Available from version 15.2 as a beta feature. Attribute extensions are now only “enabled” for Price Setting meaning that some functionality may not be available yet, like, for example, exporting and importing via Import Manager, mass editing, export to XLSX, etc. See the list of known issues and risks below.

You can now exceed the standard limit of 100 attributes in a Price List or Live Price Grid by storing additional calculation results in attribute extensions—extra columns that have no character limit. While filtering and sorting are supported on attribute extension fields, use regular attributes for filters and sorts whenever possible for best performance.

To configure storing logic element’s results in an attribute extension:

  1. Go to the generic logic that you intend to use for calculating your Price Lists / Live Price Grid.

  2. For each logic’s element whose result you want to store in an attribute extension, set the value in the Extension column to True.

    AttributeExtensionsInPS01.png

Known Issues and Potential Risks

This section outlines key risks and possible problems with implementing attribute extensions for Price Lists and Live Price Grids.

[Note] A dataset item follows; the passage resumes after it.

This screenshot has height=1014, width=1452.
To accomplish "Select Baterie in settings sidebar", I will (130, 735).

Data Integrity and Calculation Consistency

  • Changing attribute types (standard ↔ extension) can create duplicated or “zombie” columns if recalculations do not fully clean up prior structures. Validate that all obsolete columns are removed after changes and reprocessing.

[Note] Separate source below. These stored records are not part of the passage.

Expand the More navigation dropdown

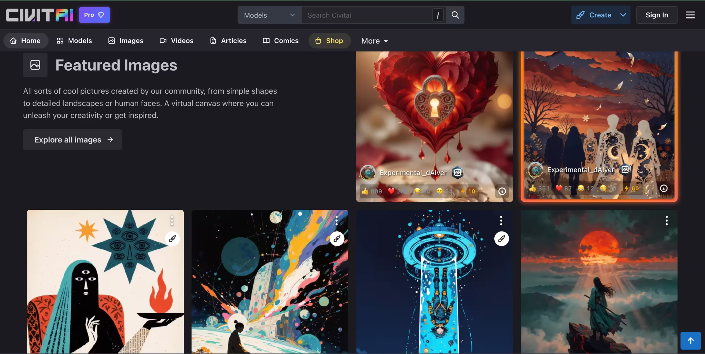375,41
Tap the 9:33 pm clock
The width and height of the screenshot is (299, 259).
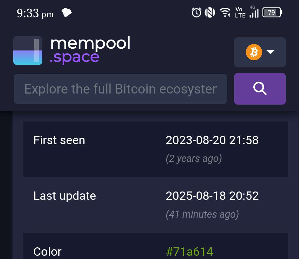[35, 13]
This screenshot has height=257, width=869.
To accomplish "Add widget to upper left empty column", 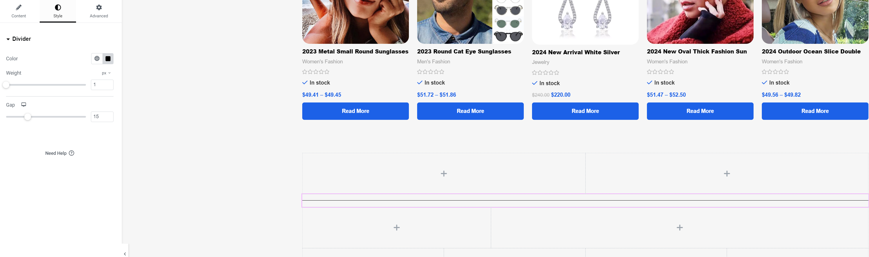I will point(444,174).
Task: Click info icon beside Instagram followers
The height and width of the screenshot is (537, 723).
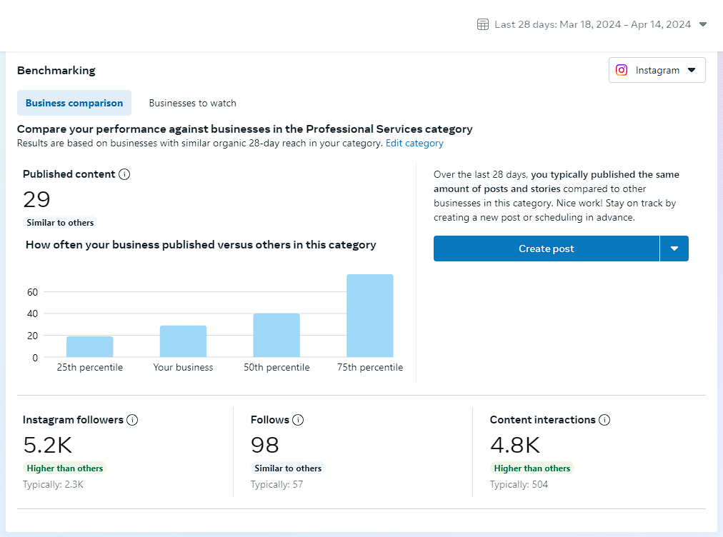Action: (x=132, y=420)
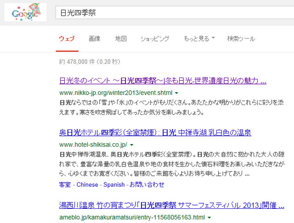Screen dimensions: 294x223
Task: Open the お問い合わせ sitelink
Action: pyautogui.click(x=147, y=184)
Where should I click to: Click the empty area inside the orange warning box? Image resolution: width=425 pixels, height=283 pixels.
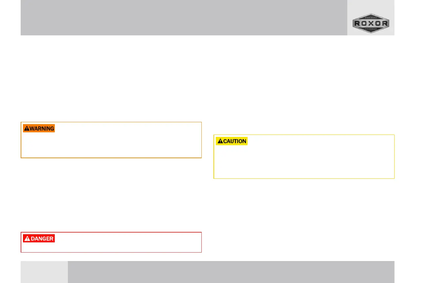[x=111, y=144]
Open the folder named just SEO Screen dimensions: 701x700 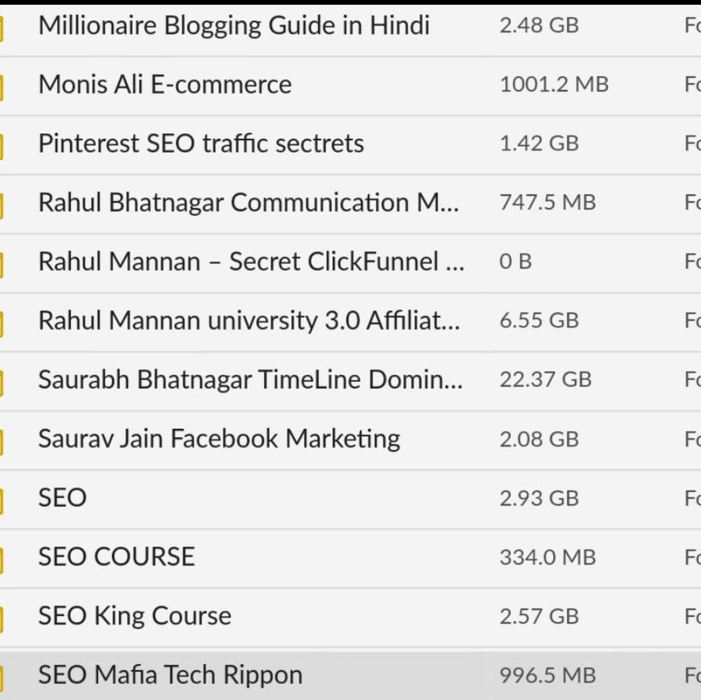tap(62, 498)
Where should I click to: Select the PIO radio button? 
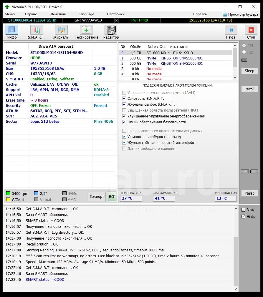pyautogui.click(x=244, y=52)
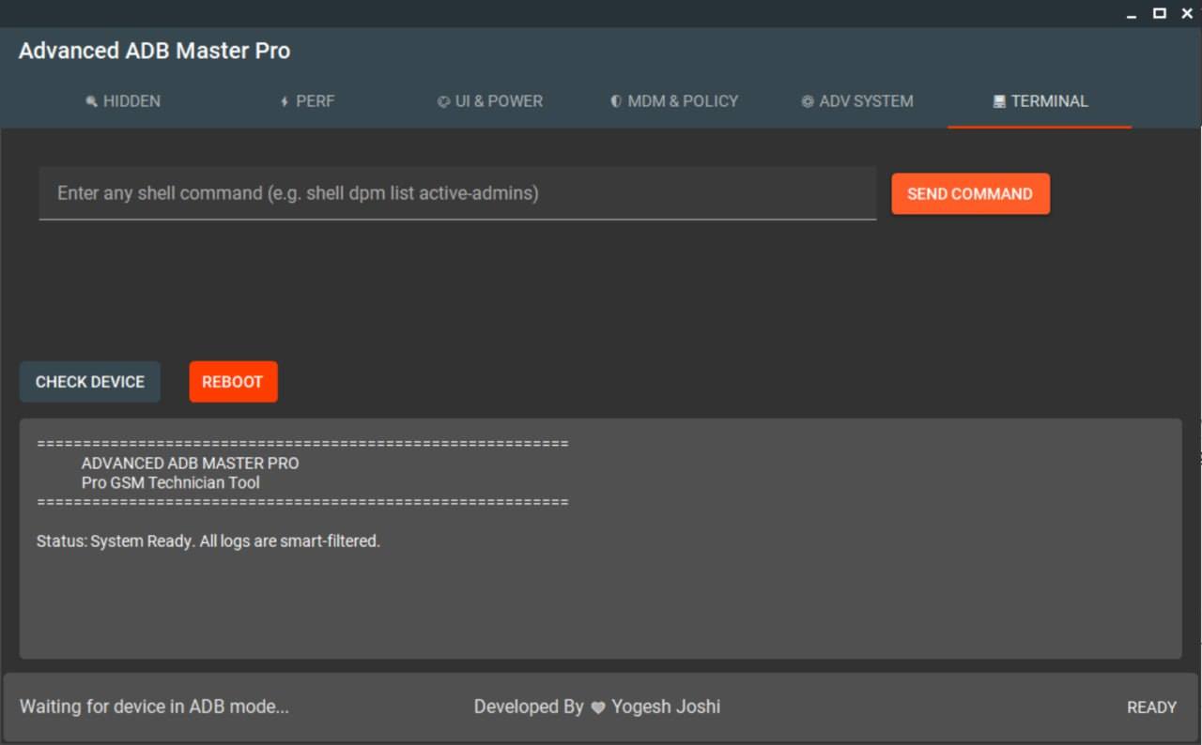This screenshot has height=745, width=1202.
Task: Click the heart icon in the footer
Action: [x=598, y=707]
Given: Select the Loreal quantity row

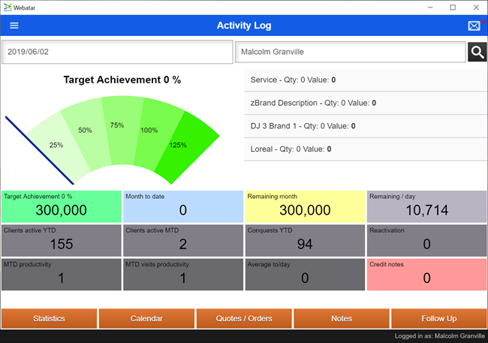Looking at the screenshot, I should click(x=366, y=149).
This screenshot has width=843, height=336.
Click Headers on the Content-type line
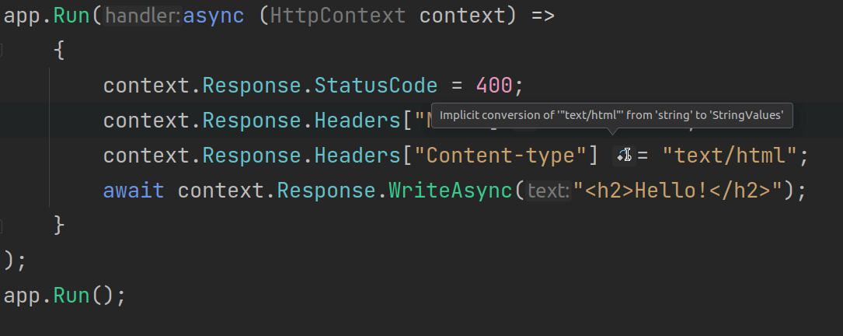[357, 156]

  • Logic that relies on api.currentItem or similar context‑dependent code may behave unexpectedly when the underlying context is not attribute extension mapped, potentially leading to inconsistent results across recalculation paths.

User Experience and Communication

  • The UI does not always clearly differentiate standard attributes and attribute extensions and users may be unsure which attributes count toward the 100‑column limit. This can cause confusion when the frontend allows selecting more than 100 attributes, but the backend silently skips any columns beyond the limit.

  • Customers expecting legacy behavior may see apparent regressions when some columns are skipped (>100) without explicit feedback. Communicate constraints and expected behavior clearly before rollout.

Edge Cases and Incomplete Handling

  • Some transitions—such as reverting an attribute from extension back to standard—may not be fully supported in all cases and can leave data in an inconsistent state. Validate these scenarios in a non‑production environment before adopting them broadly.